The military seems to be back in play in Thailand, with the army fanning out through the crowded streets of Bangkok on Tuesday. According to the army it isn’t actually yet a coup, just a taking responsibility for order and security. This is something Thailand is deeply in need of, after months of protests which have left the government neutralised and the country polarised. But the government and its supporters are deeply sceptical, fearing this will turn into yet another coup. So why has the military acted now? Whose side are they on? And why is this such a problem in Thailand?
For a simple explanation of who the protesters in Thailand are, and the redshirt/yellowshirt divide, my very first blog post was about these protests.
The Thai military is so far carefully making clear that this isn’t a ‘normal’ coup, instead declaring martial law. This gives them a wide range of powers to keep order in the country. They have taken control of both pro- and anti-government radio stations, and halted any further protests for the timing being. What they haven’t done is take over the government. Instead the chief of the army is meeting with the government and the protesters, while soldiers ensure order. These talks are most likely to see if any sort of agreement can be made on how to solve the political deadlock. However, the military action could also be seen as a clear signal to the government that it must make concessions to end the strife. The Thai army has traditionally been on the side of the King and the elites and therefore the ‘yellowshirt’ protesters, and everybody knows this. That’s why the government, who gets its support from the rural population (the ‘redshirts’), will be feeling extremely threatened.
If the army does decide to remove the government, it will be the 12th coup for Thailand in 80 years. Since it became a constitutional monarchy in 1932 it has mainly been governed by either the military or military appointed Prime Ministers. However, the election in 2001 that brought the ‘redshirt’ Thaksin Shinawatra to power changed this system of Bangkok governance, and gave the rural population a say in events for the first time.
That’s why there was such anger when the army overthrew Thaksin in 2006. His government was involved in a corruption scandal, and after he won another election amid protests the army got involved. This in turn provoked the redshirts into their own protests. Four years later in 2010 the army finally cleared redshirt protest camps, killing 90 people. So while it presents itself as securing law and order, the military is definitely not neutral. Its long history of governing means it has a strong feeling of responsibility for ensuring stability, but its traditional alliance with the Bangkok elites makes its role more dubious.
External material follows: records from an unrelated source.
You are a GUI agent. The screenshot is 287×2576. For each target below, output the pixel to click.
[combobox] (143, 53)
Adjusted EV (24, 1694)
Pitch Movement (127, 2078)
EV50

The main danger now is that the military decides to remove the government, effectively negating the last few elections and giving the protesters what they want. This is certain to enrage the rural population and start redshirt protests. This is a situation which could end up leading to a long-term end to democracy, and a change of system to benefit the elites. The government can only hope that the army will use its influence with the yellowshirts to bring a true negotiated end to this period of conflict.